Reduce the rank calculation of a high-dimensional sparse matrix based on network controllability theory

TL;DR

This paper introduces a fast, approximate method for estimating the rank of high-dimensional sparse matrices using network controllability theory and the cavity method, significantly reducing computation time compared to traditional SVD.

Contribution

The paper proposes a novel rank estimation algorithm based on maximum matching and the cavity method, inspired by network controllability theory, for high-dimensional sparse matrices.

Findings

The proposed method achieves high accuracy in rank estimation.

It significantly reduces computational time compared to SVD.

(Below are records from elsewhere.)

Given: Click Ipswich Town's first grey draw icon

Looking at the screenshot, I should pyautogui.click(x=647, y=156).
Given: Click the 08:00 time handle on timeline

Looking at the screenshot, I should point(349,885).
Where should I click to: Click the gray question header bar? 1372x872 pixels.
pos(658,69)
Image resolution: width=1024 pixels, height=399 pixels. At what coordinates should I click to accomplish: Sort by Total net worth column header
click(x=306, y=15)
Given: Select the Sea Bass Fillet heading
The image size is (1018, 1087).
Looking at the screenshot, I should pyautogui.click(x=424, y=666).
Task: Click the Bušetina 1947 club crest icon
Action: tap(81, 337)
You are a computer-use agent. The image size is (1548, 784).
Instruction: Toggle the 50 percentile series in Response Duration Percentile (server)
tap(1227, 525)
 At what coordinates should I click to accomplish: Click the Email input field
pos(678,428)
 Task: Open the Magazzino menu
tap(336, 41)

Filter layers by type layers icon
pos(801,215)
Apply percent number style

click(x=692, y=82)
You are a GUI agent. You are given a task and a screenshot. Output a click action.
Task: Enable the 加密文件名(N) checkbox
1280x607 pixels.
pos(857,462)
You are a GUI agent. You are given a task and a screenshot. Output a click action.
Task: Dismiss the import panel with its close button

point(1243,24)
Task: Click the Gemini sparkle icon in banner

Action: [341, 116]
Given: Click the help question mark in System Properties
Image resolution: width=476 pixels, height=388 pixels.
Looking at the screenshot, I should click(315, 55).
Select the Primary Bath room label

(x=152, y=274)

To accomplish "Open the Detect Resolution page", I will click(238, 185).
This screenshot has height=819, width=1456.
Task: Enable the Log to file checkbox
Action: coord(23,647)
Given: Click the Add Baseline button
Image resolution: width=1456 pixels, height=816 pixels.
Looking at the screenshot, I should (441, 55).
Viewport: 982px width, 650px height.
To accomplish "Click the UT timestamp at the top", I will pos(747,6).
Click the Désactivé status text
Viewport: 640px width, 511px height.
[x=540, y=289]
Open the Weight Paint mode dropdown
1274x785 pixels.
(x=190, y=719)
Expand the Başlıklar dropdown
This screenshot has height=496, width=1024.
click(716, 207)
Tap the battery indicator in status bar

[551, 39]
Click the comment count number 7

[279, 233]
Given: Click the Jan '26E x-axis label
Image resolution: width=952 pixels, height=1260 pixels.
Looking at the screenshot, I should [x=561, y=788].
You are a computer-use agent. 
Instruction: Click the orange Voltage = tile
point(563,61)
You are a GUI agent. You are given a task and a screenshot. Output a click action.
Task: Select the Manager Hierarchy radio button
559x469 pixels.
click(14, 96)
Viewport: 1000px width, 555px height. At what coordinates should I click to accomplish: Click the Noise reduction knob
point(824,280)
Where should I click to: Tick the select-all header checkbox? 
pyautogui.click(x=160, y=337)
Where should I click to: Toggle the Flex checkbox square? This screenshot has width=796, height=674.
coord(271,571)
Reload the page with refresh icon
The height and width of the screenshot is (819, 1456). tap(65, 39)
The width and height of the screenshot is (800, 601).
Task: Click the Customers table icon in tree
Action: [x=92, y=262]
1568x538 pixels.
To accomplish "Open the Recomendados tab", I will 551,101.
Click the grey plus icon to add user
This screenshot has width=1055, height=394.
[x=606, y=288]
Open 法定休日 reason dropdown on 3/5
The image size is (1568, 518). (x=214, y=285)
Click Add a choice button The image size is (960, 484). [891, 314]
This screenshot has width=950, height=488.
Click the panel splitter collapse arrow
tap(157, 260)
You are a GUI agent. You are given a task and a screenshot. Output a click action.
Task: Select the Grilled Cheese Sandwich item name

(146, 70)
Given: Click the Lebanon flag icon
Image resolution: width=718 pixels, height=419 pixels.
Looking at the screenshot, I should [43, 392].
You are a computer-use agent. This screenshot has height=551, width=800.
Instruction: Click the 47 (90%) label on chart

The approach is effective for large-scale sparse matrices.

Abstract

Numerical computing of the rank of a matrix is a fundamental problem in scientific computation. The datasets generated by the internet often correspond to the analysis of high-dimensional sparse matrices. Notwithstanding recent advances in the promotion of traditional singular value decomposition (SVD), an efficient estimation algorithm for the rank of a high-dimensional sparse matrix is still lacking. Inspired by the controllability theory of complex networks, we converted the rank of a matrix into maximum matching computing. Then, we established a fast rank estimation algorithm by using the cavity method, a powerful approximate technique for computing the maximum matching, to estimate the rank of a sparse matrix. In the merit of the natural low complexity of the cavity method, we showed that the rank of a high-dimensional sparse matrix can be estimated in a much faster way than SVD with high accuracy. Our method offers an efficient pathway to quickly estimate the rank of the high-dimensional sparse matrix when the time cost of computing the rank by SVD is unacceptable.